Un avión militar ruso Su-24 fue derribado ayer por cazas de Turquía en la frontera con Siria, en un incidente que el Kremlin definió "muy serio", si bien dijo que es muy pronto para hablar de las eventuales consecuencias de este incidente sobre sus relaciones con Ankara.
Turquía aseguró que el avión ruso había violado su espacio aéreo, pero Moscú lo negó, sosteniendo que el avión permaneció siempre en territorio sirio. El aparato cayó envuelto en llamas cerca de la aldea de Yamadi, en la provincia siria de Latakia. Los dos pilotos lograron catapultarse fuera del jet en sendos paracaídas.
Según fuentes locales citadas por la cadena CNN turca, uno fue hallado muerto y el otro habría sido capturado por los rebeldes turcomanos anti-Bashar al Assad en el norte de Siria. Según el ejército de Turquía, dos cazas F-16 derribaron el avión ruso que había violado el espacio aéreo turco en el distrito de Yayladag, en la provincia suroriental de Hatay.

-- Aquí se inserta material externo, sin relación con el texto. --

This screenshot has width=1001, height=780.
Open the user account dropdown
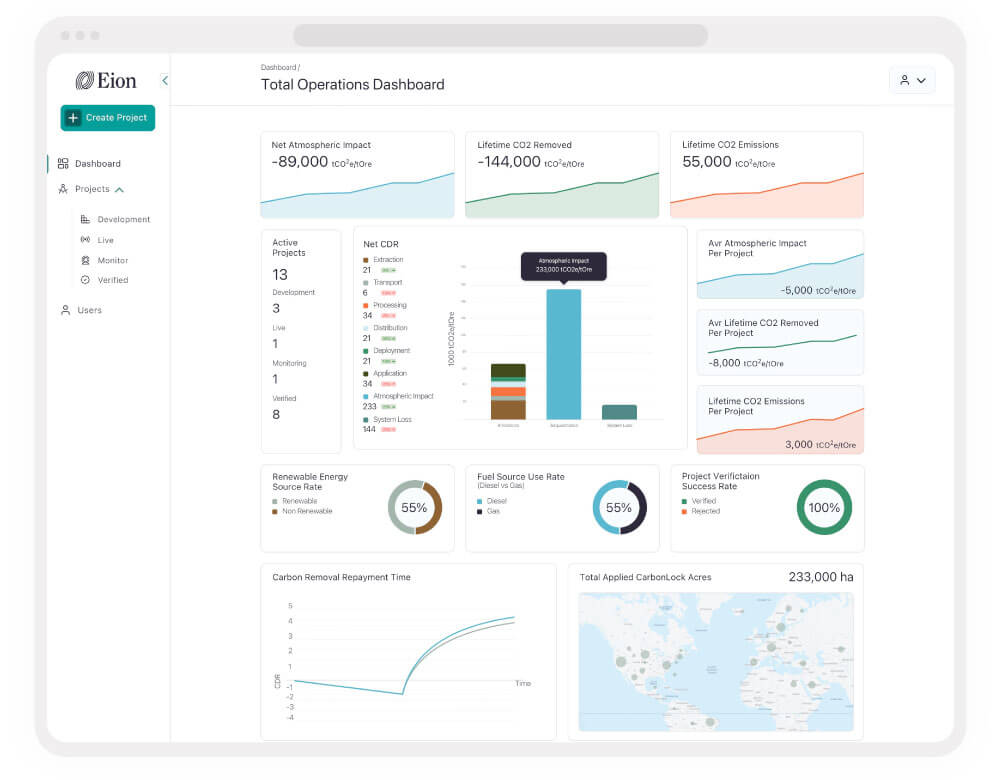(912, 80)
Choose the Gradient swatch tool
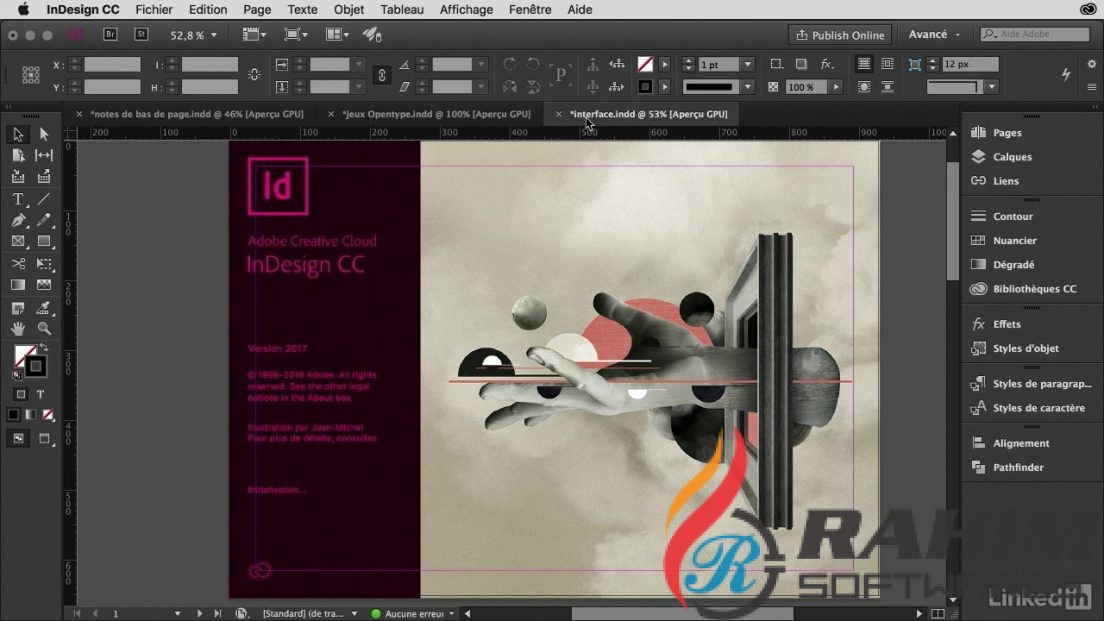 point(16,285)
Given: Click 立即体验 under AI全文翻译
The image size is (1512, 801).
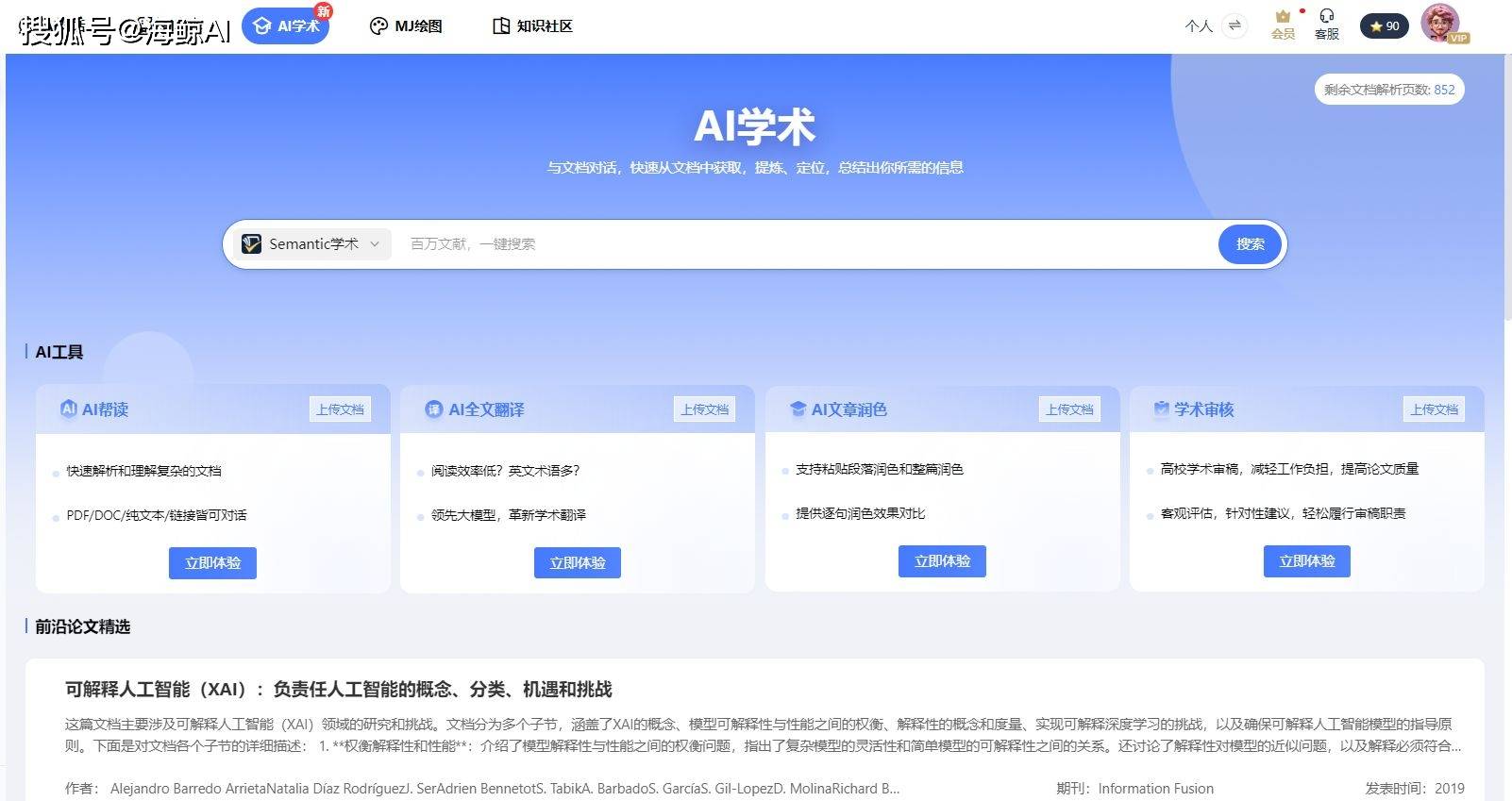Looking at the screenshot, I should [x=578, y=563].
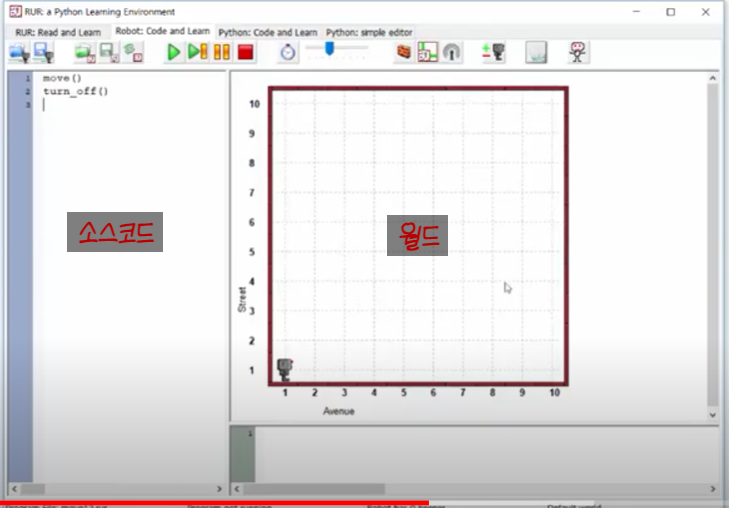The height and width of the screenshot is (508, 729).
Task: Open the Python: Code and Learn tab
Action: 269,32
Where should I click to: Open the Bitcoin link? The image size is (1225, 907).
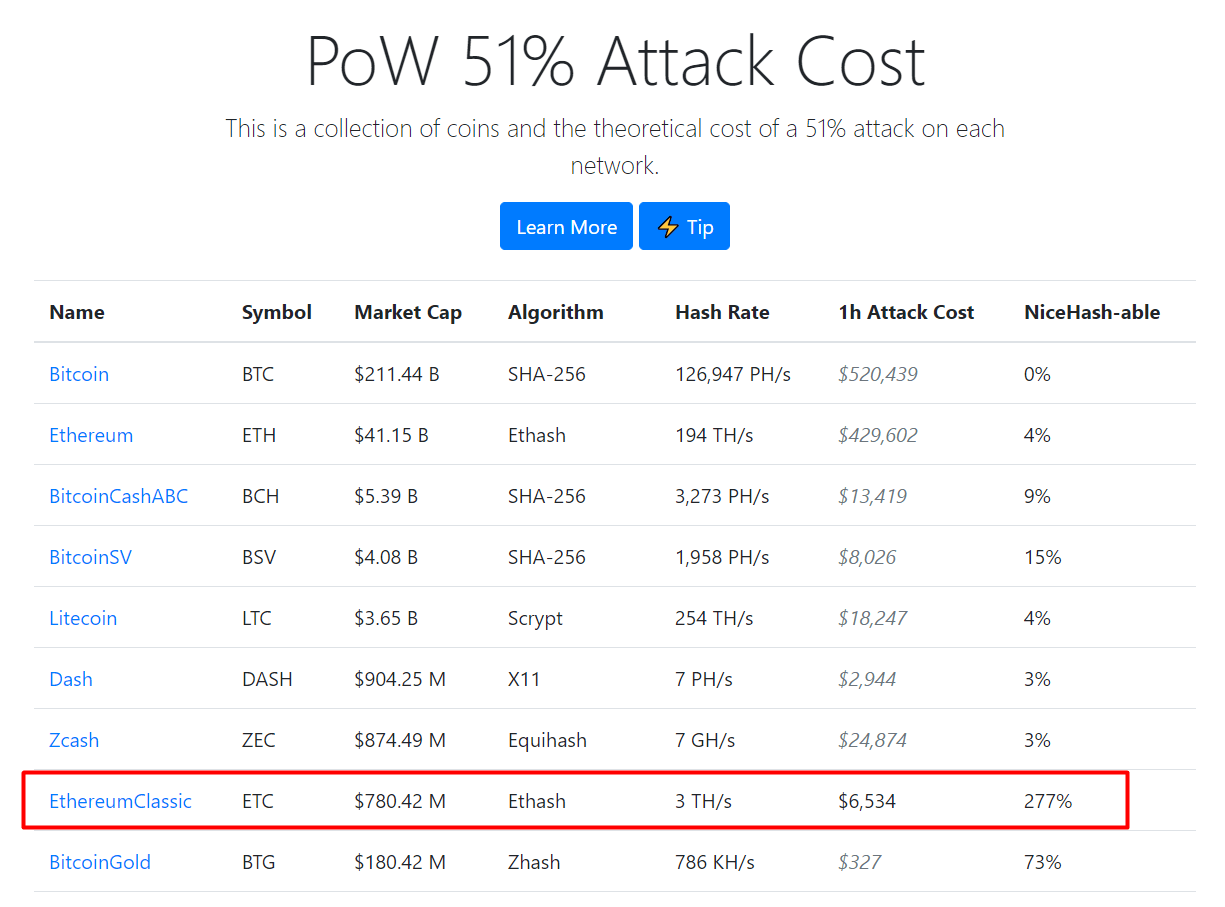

El derribo se produjo tras haber advertido al avión ruso "hasta diez veces durante cinco minutos", antes de derribarlo, según indicó el jefe de gabinete turco. El ministerio de Defensa ruso sostuvo por su parte que el Su-24 ruso, que volaba a 6.000 metros de altitud, fue alcanzado por artillería terrestre.

Una puñalada

El presidente ruso, Vladimir Putin, acusó ayer a las autoridades turcas de ser "cómplices del terrorismo" tras derribar en territorio de Siria uno de los aviones de guerra con los que Rusia bombardea al Estado Islámico y a otros grupos insurgentes. Y agregó, "Esto es como una puñalada en la espalda", manifestó muy enojado el mandatario soviético, Este hecho puede ocasionar graves conflictos entre ambos gobiernos por un supuesto atentado.